Un nouvel outil pour améliorer la santé au travail

Le Canton de Genève a inauguré un nouveau dispositif en matière de santé au travail. Explications

Favoriser la mise en place d’un environnement professionnel sain et l’accès à des prestations ciblées en matière de santé au travail: voilà notamment les objectifs poursuivis par un projet pilote inédit récemment présenté par le Canton de Genève. Celui-ci, unique en Suisse, s’est concrétisé par la création d’une Consultation interdisciplinaire en santé au travail (CIST) réunissant une quarantaine de spécialistes du domaine, entre médecins, ergonomes, psychologues ou encore ingénieurs en sécurité. Le dispositif s’adresse aux salariés, aux indépendants, aux employeurs, aux professionnels de la santé ainsi qu’aux partenaires sociaux. Il concerne aussi bien la prévention que la prise en charge de problèmes de santé physiques et psychiques liés aux conditions de travail: risques psychosociaux, troubles musculo-squelettiques, exposition à des substances toxiques. Les prestations proposées comprennent en outre la protection de la maternité au travail, le conseil et le soutien à l’application de normes légales, l’expertise technique ou encore la formation et la sensibilisation en entreprise. Le fonctionnement de la CIST? Il suffit de se rendre sur les pages web de Genève et de remplir le formulaire ad hoc. La demande est ensuite traitée sans frais et de manière confidentielle par l’unité de médecine de l’Office cantonal de l’inspection et des relations du travail (OCIRT). Celle-ci se charge ensuite de transmettre au demandeur une liste de spécialistes de la Consultation à même de traiter la requête. Ces interventions seront alors facturées. A noter que certaines d’entre elles pourront être prises en charge par l’assurance maladie de base. Ou, en cas de maladie professionnelle reconnue, assumées par l’assurance accidents. La CIST joue également le rôle d’observatoire de la santé au travail et doit permettre de mieux évaluer les besoins du terrain. Une mission qui devrait favoriser sa pérennisation.

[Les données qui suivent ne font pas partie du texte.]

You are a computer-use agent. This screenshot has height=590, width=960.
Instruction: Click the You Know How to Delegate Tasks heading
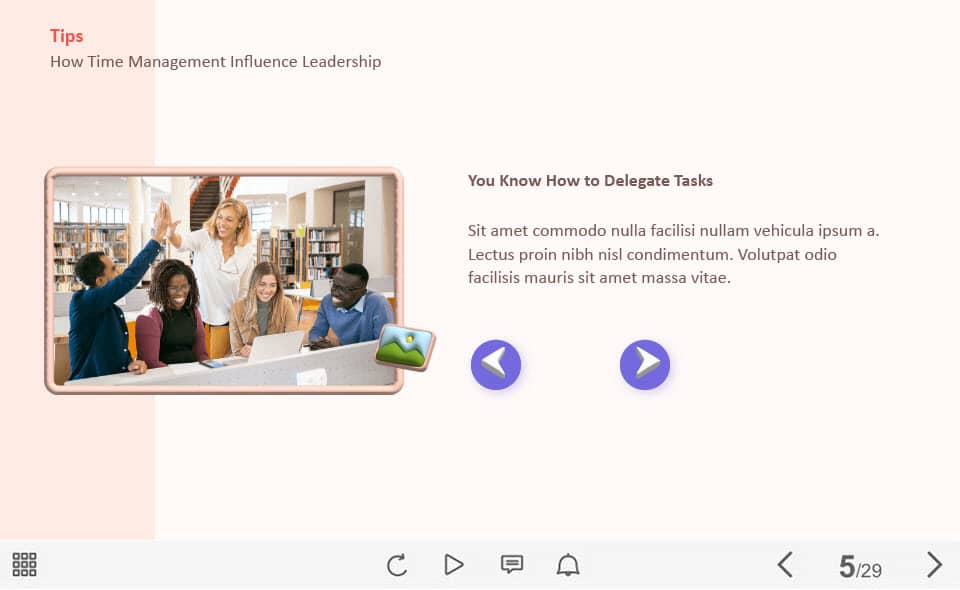tap(590, 181)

Le nouveau dispositif résulte d’une collaboration entre le Département de la sécurité, de la population et de la santé et celui de l’Économie et de l’emploi. Les autorités l’estiment d’autant plus important que la Suisse – selon une enquête européenne sur les risques nouveaux et émergents menée en 2019 dans 33 pays – se situe à la dernière place en ce qui concerne la proportion d’entreprises effectuant une évaluation en la matière. Lors de la présentation de la plateforme, les responsables ont aussi rappelé l’impact des conditions de travail sur la santé à Genève: 4 travailleurs sur 5 seraient affectés par un ou plusieurs risques physiques et près de 9 sur 10 par un ou plusieurs risques psychosociaux (selon le rapport de l’Observatoire suisse de la santé publié en 2020, cité par les responsables). Le coût des maladies professionnelles est par ailleurs estimé à 3% au moins du produit intérieur brut – soit, pour Genève, plus de 1,5 milliard de francs par an.

Une démarche qualifiée de positive et des regrets

Si Unia Genève salue la démarche entreprise par les autorités, il regrette de n’avoir pas été associé à la réflexion. «Nous avons été informés de cette initiative une semaine avant son démarrage, au détour d’une réunion qui n’avait pas pour but cet objet», note Anna Gabriel Sabaté, secrétaire régionale d’Unia Genève. «Aussi, nous n’avons pas pu poser de questions plus précises relatives à certaines modalités, notamment en ce qui concerne la facturation des prestations. Il faudra clarifier à qui les frais seront imputés au risque de voir l’utilité du dispositif freinée.» Le fait de n’avoir pas été intégré au projet déçoit d’autant plus le syndicat qu’il dispose de beaucoup d’informations remontant des salariés. Une situation qu’il avait aussi déplorée lors de la création de la task force mise en place pour gérer la pandémie de Covid. «Nous étions pourtant en première ligne, sollicités tous les jours par les travailleurs sur des problèmes de santé et de sécurité.» Malgré ces observations, Unia juge positivement la démarche. «Toutes les initiatives des autorités visant à une meilleure surveillance du marché du travail et du respect des lois sont bienvenues. Nous verrons à l’usage l’efficacité du dispositif. Nous pouvons aussi contribuer à le faire connaître.»